## WHAT YOU SHOULD DO
Could you retype every entry below exactly as written?
-- MATERIAL PROVIDED follows --
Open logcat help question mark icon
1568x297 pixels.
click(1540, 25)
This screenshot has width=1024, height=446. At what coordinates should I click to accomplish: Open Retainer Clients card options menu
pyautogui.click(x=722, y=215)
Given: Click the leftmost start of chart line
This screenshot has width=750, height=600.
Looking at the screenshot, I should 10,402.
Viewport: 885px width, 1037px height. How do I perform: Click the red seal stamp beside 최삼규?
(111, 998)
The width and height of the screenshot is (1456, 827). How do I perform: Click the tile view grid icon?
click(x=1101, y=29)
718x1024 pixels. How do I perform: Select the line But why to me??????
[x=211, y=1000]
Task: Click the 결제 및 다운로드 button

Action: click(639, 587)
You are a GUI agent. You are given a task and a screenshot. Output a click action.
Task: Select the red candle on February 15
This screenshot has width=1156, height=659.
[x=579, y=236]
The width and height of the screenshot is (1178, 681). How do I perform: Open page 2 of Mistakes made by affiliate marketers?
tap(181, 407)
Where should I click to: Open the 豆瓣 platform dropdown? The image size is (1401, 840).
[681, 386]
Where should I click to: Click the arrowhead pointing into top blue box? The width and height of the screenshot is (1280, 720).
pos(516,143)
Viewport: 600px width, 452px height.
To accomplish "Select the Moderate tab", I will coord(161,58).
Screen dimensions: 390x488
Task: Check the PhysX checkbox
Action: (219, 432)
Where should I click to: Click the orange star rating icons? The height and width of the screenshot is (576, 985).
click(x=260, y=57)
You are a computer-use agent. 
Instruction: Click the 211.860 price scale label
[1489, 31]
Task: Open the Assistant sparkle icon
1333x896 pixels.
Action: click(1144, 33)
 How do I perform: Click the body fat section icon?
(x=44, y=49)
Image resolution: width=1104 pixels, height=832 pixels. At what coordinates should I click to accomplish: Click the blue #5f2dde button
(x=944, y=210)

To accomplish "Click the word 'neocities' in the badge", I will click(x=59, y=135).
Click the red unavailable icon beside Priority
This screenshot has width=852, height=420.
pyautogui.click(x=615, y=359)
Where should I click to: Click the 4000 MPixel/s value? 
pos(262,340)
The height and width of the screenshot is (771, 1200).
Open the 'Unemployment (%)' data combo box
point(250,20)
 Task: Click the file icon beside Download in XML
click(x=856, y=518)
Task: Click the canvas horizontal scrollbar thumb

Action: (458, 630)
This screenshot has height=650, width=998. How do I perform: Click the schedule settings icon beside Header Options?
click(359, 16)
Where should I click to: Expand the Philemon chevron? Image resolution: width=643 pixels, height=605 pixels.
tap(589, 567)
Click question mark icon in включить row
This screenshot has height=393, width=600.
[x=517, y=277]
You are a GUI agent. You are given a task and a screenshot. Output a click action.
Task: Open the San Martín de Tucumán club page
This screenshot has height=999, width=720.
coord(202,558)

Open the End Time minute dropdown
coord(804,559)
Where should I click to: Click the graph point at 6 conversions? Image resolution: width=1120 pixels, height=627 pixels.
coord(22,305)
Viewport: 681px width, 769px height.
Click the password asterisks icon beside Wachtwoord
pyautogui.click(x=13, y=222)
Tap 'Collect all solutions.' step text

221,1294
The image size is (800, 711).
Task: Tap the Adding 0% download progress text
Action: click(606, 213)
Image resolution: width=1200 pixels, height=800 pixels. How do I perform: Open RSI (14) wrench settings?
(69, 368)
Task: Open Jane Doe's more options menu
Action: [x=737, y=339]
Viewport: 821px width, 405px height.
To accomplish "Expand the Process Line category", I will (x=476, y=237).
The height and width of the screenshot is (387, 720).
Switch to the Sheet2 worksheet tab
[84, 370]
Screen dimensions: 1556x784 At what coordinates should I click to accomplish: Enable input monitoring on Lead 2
-- MATERIAL PROVIDED concluded --
## OUTPUT BELOW
Open logcat help question mark icon
1568x297 pixels.
click(1540, 25)
This screenshot has width=1024, height=446. At what coordinates should I click to accomplish: Open Retainer Clients card options menu
pyautogui.click(x=722, y=215)
Given: Click the leftmost start of chart line
This screenshot has width=750, height=600.
Looking at the screenshot, I should 10,402.
Viewport: 885px width, 1037px height. How do I perform: Click the red seal stamp beside 최삼규?
(111, 998)
The width and height of the screenshot is (1456, 827). How do I perform: Click the tile view grid icon?
click(x=1101, y=29)
718x1024 pixels. How do I perform: Select the line But why to me??????
[x=211, y=1000]
Task: Click the 결제 및 다운로드 button

Action: click(639, 587)
You are a GUI agent. You are given a task and a screenshot. Output a click action.
Task: Select the red candle on February 15
This screenshot has width=1156, height=659.
[x=579, y=236]
The width and height of the screenshot is (1178, 681). How do I perform: Open page 2 of Mistakes made by affiliate marketers?
tap(181, 407)
Where should I click to: Open the 豆瓣 platform dropdown? The image size is (1401, 840).
[681, 386]
Where should I click to: Click the arrowhead pointing into top blue box? The width and height of the screenshot is (1280, 720).
pos(516,143)
Viewport: 600px width, 452px height.
To accomplish "Select the Moderate tab", I will coord(161,58).
Screen dimensions: 390x488
Task: Check the PhysX checkbox
Action: (219, 432)
Where should I click to: Click the orange star rating icons? The height and width of the screenshot is (576, 985).
click(x=260, y=57)
You are a computer-use agent. 
Instruction: Click the 211.860 price scale label
[1489, 31]
Task: Open the Assistant sparkle icon
1333x896 pixels.
Action: click(1144, 33)
 How do I perform: Click the body fat section icon?
(x=44, y=49)
Image resolution: width=1104 pixels, height=832 pixels. At what coordinates should I click to accomplish: Click the blue #5f2dde button
(x=944, y=210)

To accomplish "Click the word 'neocities' in the badge", I will click(x=59, y=135).
Click the red unavailable icon beside Priority
This screenshot has width=852, height=420.
pyautogui.click(x=615, y=359)
Where should I click to: Click the 4000 MPixel/s value? 
pos(262,340)
The height and width of the screenshot is (771, 1200).
Open the 'Unemployment (%)' data combo box
point(250,20)
 Task: Click the file icon beside Download in XML
click(x=856, y=518)
Task: Click the canvas horizontal scrollbar thumb

Action: (458, 630)
This screenshot has height=650, width=998. How do I perform: Click the schedule settings icon beside Header Options?
click(359, 16)
Where should I click to: Expand the Philemon chevron? Image resolution: width=643 pixels, height=605 pixels.
tap(589, 567)
Click question mark icon in включить row
This screenshot has height=393, width=600.
[x=517, y=277]
You are a GUI agent. You are given a task and a screenshot. Output a click action.
Task: Open the San Martín de Tucumán club page
This screenshot has height=999, width=720.
coord(202,558)

Open the End Time minute dropdown
coord(804,559)
Where should I click to: Click the graph point at 6 conversions? Image resolution: width=1120 pixels, height=627 pixels.
coord(22,305)
Viewport: 681px width, 769px height.
Click the password asterisks icon beside Wachtwoord
pyautogui.click(x=13, y=222)
Tap 'Collect all solutions.' step text

221,1294
The image size is (800, 711).
Task: Tap the Adding 0% download progress text
Action: click(606, 213)
Image resolution: width=1200 pixels, height=800 pixels. How do I perform: Open RSI (14) wrench settings?
(69, 368)
Task: Open Jane Doe's more options menu
Action: [x=737, y=339]
Viewport: 821px width, 405px height.
To accomplish "Expand the Process Line category", I will (x=476, y=237).
The height and width of the screenshot is (387, 720).
Switch to the Sheet2 worksheet tab
[84, 370]
Screen dimensions: 1556x784 At what coordinates should I click to accomplish: Enable input monitoring on Lead 2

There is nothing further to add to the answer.